### Exercise goal
Which lines should be repeated? Exactly the one containing "Open LUCIA URIBE DE LEON player profile" and every line after it through the end of the entries below.

[Stored data]

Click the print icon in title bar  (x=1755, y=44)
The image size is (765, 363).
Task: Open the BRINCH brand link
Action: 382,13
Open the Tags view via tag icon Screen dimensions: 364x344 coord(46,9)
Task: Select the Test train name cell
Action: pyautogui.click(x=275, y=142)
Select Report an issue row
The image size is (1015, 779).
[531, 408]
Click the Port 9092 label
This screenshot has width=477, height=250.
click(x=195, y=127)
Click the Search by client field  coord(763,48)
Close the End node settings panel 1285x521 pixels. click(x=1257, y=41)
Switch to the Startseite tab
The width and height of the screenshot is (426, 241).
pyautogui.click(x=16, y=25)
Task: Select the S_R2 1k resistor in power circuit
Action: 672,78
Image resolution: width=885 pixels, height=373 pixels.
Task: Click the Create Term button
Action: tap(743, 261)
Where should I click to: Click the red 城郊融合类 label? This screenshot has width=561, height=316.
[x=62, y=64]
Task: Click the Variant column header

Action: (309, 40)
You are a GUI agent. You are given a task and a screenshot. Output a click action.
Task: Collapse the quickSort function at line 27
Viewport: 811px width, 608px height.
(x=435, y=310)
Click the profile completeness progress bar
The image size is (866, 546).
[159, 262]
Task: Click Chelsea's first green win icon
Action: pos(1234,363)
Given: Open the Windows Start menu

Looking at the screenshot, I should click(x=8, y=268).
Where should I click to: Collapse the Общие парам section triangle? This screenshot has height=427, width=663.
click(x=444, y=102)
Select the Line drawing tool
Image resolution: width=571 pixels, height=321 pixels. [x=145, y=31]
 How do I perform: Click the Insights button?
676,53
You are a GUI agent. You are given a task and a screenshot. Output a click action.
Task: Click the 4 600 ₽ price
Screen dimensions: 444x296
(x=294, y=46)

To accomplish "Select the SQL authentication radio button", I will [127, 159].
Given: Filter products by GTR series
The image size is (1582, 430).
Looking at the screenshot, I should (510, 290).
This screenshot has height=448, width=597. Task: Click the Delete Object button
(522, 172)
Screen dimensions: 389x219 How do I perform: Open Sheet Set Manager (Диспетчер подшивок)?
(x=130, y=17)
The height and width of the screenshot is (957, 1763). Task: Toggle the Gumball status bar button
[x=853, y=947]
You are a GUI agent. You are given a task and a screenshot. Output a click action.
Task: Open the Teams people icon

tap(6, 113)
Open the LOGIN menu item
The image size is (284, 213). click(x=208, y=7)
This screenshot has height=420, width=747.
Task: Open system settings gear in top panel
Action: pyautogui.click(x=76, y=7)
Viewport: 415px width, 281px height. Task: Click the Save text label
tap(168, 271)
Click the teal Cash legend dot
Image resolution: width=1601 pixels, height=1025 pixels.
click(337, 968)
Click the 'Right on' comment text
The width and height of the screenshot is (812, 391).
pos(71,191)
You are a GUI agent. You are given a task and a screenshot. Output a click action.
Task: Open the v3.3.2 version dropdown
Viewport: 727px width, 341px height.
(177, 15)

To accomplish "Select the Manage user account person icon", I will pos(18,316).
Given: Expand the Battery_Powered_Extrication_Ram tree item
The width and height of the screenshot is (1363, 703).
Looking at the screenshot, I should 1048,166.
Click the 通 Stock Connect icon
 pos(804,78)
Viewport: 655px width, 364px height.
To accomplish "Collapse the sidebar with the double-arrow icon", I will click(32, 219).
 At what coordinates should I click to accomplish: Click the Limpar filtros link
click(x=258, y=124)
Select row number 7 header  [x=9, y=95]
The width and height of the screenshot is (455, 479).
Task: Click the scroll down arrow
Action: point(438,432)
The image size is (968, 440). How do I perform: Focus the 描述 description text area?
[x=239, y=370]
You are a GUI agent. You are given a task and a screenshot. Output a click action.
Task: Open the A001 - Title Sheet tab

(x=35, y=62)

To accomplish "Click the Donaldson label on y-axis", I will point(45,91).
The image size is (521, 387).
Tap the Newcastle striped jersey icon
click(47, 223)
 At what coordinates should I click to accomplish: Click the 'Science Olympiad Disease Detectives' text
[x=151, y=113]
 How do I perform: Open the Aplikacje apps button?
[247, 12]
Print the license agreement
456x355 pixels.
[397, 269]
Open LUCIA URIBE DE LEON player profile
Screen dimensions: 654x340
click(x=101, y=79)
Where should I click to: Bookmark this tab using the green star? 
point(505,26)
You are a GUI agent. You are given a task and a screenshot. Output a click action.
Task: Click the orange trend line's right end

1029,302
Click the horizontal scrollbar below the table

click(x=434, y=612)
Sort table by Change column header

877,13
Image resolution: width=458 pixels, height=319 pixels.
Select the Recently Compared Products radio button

### Exercise solution
Open LUCIA URIBE DE LEON player profile
Screen dimensions: 654x340
click(x=101, y=79)
Where should I click to: Bookmark this tab using the green star? 
point(505,26)
You are a GUI agent. You are given a task and a screenshot. Output a click action.
Task: Click the orange trend line's right end

1029,302
Click the horizontal scrollbar below the table

click(x=434, y=612)
Sort table by Change column header

877,13
Image resolution: width=458 pixels, height=319 pixels.
Select the Recently Compared Products radio button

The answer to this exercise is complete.